Continuing Creeping Commoditisation
Value chains continue to commoditise, especially at the lower end. Unless salespeople can move up the value chain to a place of greater value add, they become very expensive communication conduits of price and delivery information.
Increasing Transparency Being Demanded
If your margins rely on opaqueness you will struggle to maintain them. If a cost plus margin is added with no demonstrable value add customers start to ask questions. Open book pricing, and co-creating value is where real partnerships can be built.
Any sales organisation worth its salt soon wrestles with the problem of key account management (KAM). Many invest money in KAM training, which is often little more than “advanced sales training”. As long as KAM training is seen only as ‘development’ for senior sales people, it is likely to fail. Five important dynamics contribute to this failure:
- Poor targeting. KAM involves a lot of work and by definition, not every account can be a key account. First and foremost, it is a resource prioritisation exercise. Having clear criteria for accounts to be on the list is a sine qua non.

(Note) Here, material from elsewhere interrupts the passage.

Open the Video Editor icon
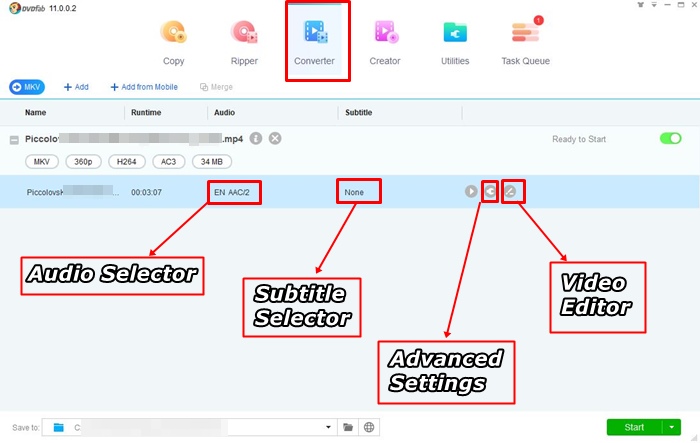Viewport: 700px width, 443px height. tap(510, 191)
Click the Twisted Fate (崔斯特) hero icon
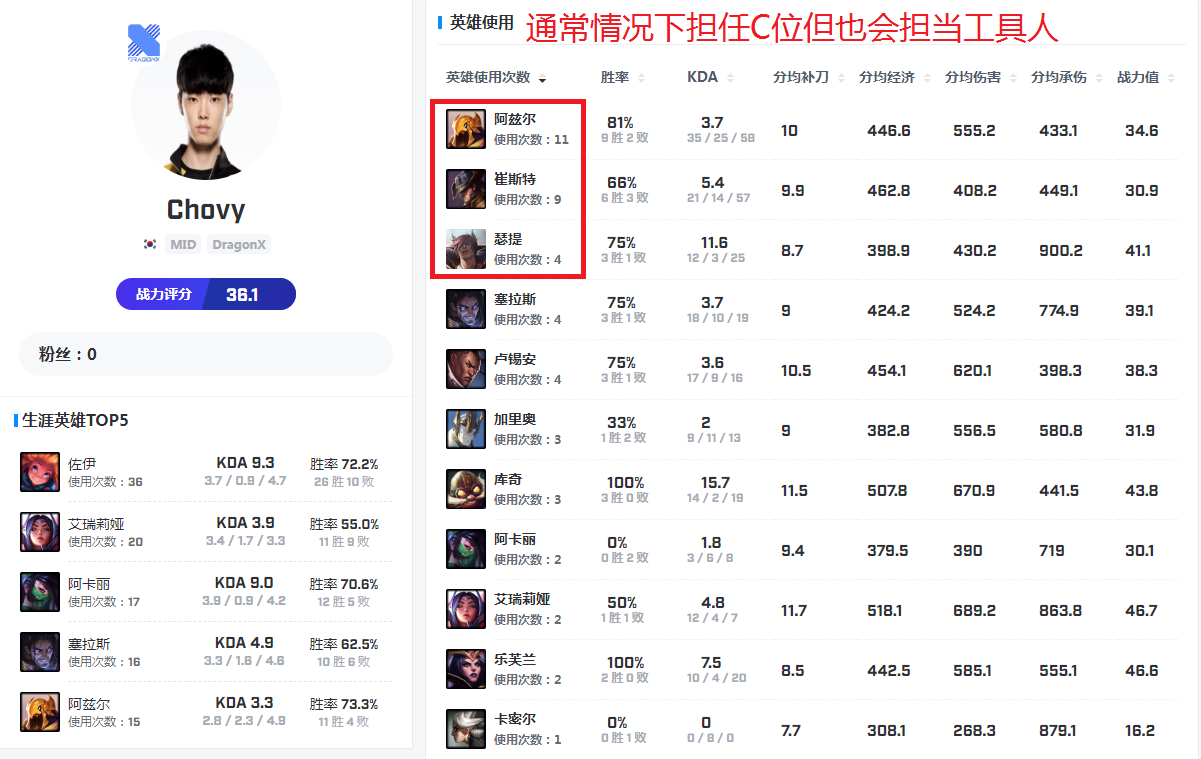The width and height of the screenshot is (1201, 759). click(466, 189)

- Key to both partners. Do your customers see the relationship as key? Looking through their eyes is highly illuminative. Our biggest account may still be an insignificant part of our customer’s business operations and all the effort in the world on our part is likely to be met with indifference on theirs.
- It’s an organisational NOT individual activity. KAM invariably involves alignment of internal processes and teams to follow a plan. KAM is therefore a team development exercise NOT solely an individual one – paying attention to internal co-ordination is a more significant challenge than training the KAM.
- Salesperson or Facilitator? The co-ordination of longer term programmes places the key account manager in the role of change agent, facilitator, internal champion. These skills are often missed in KAM training, which has a heavy customer orientated perspective.
- Wrong Measurement. KAM initiatives are often stillborn because measurement is short term and based on existing sales targeting. Defining a staged plan with clear milestones is often vital in key account development, which in the short term brings no immediate revenue gain. Having the skill to make a good plan and the discipline to execute and measure progress against plan is indispensible.
Good KAM development is therefore a mix of training and organisational development.